::: DATA EXTRACTS :::
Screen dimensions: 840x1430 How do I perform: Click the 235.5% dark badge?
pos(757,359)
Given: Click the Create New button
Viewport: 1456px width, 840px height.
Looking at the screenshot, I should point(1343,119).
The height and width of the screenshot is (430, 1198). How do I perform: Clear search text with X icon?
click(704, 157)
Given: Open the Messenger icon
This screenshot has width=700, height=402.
:::
● TASK DESCRIPTION
Throughout the data above, count the lines in which the word "Given" occurs; supply the number alone.

● TASK RESULT
2